Die neue Macht der sozialen Medien
Auch Museen kommen nicht ohne Werbung aus, in der das Bild auf mehreren Ebenen eine entscheidende Rolle spielt. Das bewährte AIDA-Prinzip wird hier genutzt, um (Blockbuster-)Ausstellungen und Sammlungspräsentationen mit den aufsehenerregendsten Werken klassisch zu bewerben (TV, Zeitung, digitale Werbebanner), was sich wiederum in immer neuen Besucherrekorden niederschlagen soll. Die sozialen Kanäle tragen dabei heute einen nicht unwesentlichen Teil zur Bewerbung einer Ausstellung und der Imagepflege einer Kulturinstitution bei: Instagram, Facebook und Twitter sind Medien, in denen alle großen Kulturinstitutionen vertreten und vernetzt sind. Auch dort werden Bilder verwendet, um Botschaften zu vermitteln, die von der Kommunikation der Öffnungszeiten bis zu Hinweisen zu aktuellen Ausstellungen reichen können.

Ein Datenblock

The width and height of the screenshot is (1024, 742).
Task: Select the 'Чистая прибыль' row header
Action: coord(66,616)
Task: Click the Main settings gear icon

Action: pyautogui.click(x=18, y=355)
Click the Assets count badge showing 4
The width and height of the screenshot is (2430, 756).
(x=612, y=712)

AUFGABENSTELLUNG » Formuliere den Textausschnitt über Museumswerbung zwischen „Die neue Macht“ und „Ausstellungen reichen können.“, beide eingeschlossen, neu und setze dabei „Kunsthallen“ an die Stelle von „Museen“.

ANTWORT »
Die neue Macht der sozialen Medien
Auch Kunsthallen kommen nicht ohne Werbung aus, in der das Bild auf mehreren Ebenen eine entscheidende Rolle spielt. Das bewährte AIDA-Prinzip wird hier genutzt, um (Blockbuster-)Ausstellungen und Sammlungspräsentationen mit den aufsehenerregendsten Werken klassisch zu bewerben (TV, Zeitung, digitale Werbebanner), was sich wiederum in immer neuen Besucherrekorden niederschlagen soll. Die sozialen Kanäle tragen dabei heute einen nicht unwesentlichen Teil zur Bewerbung einer Ausstellung und der Imagepflege einer Kulturinstitution bei: Instagram, Facebook und Twitter sind Medien, in denen alle großen Kulturinstitutionen vertreten und vernetzt sind. Auch dort werden Bilder verwendet, um Botschaften zu vermitteln, die von der Kommunikation der Öffnungszeiten bis zu Hinweisen zu aktuellen Ausstellungen reichen können.